Idiopathic pulmonary fibrosis (IPF) is a rare, chronic, and irreversible interstitial lung disease characterized by progressive destruction of the lung parenchyma and loss of lung function. The cause is unknown, but it is believed that repetitive epithelial injuries and impaired healing contribute to its pathogenesis. In IPF, a maladaptive repair mechanism occurs, where alveolar epithelial cell type 2 (AT2) cells are depleted and ectopic basal cells (BC) accumulate within the alveolar region. These alveolar BC may arise from trans-differentiation of resident AT2 cells triggered by the fibrotic environment, migration as "classical" BC from the airways into the injured alveoli, or a combination of both mechanisms. Their precise role in IPF is incompletely understood; some studies suggest a regenerative potential in animal models, while others associate them with increased mortality, pathological bronchiolization and honeycomb cyst (HC) formation. Given the limited efficacy of current anti-fibrotic treatments and lung transplantation as the only long-term survival option, this thesis aims to decipher the characteristics and functional role of fibrosis-specific alveolar BC, with the goal of working towards innovative therapeutic approaches for IPF patients.

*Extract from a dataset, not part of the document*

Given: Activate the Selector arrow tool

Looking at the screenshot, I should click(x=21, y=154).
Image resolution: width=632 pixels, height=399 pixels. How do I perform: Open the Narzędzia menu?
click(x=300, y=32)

While the increased presence of alveolar BC in IPF lung parenchyma implies a causative role in the fibrogenesis, our findings in publication I revealed a significant anti-fibrotic impact of their secretome, effectively inhibiting aberrant fibroblast activation and differentiation in IPF.
In publication II, we highlighted the ability of cultured alveolar BC to differentiate into secretory-like cells and aberrant basaloid-like cells using single cell RNA sequencing, with a remarkable potential for reversing this process through microenvironment changes.
In the manuscript, we optimized in vitro and in vivo models including submerged, air-liquid interface, organoid culture and a bleomycin-induced mouse model using patient-derived alveolar BC. These models mimic HC-like structures observed in IPF, representing powerful tools to study HC formation and its potential pharmacological inhibition.
Our unpublished data comparing alveolar to airway BC from the same patients revealed distinct transcriptomic differences and varying responses to in vitro microenvironments, offering promise for developing targeted drugs against alveolar BC in IPF. Although alveolar BC can partially transform into surfactant protein-expressing cells using a specific cocktail, achieving full AT2 cell differentiation remains elusive. Directing alveolar BC differentiation into AT2 cells represents an attractive target to facilitate IPF lung regeneration.
Taken together, while alveolar BC may provide temporary support in preserving alveolar integrity during acute injury, their persistence could impede effective lung regeneration and contributes to pathological HC formation. These insights advance the development of translational approaches for future treatments in IPF patients.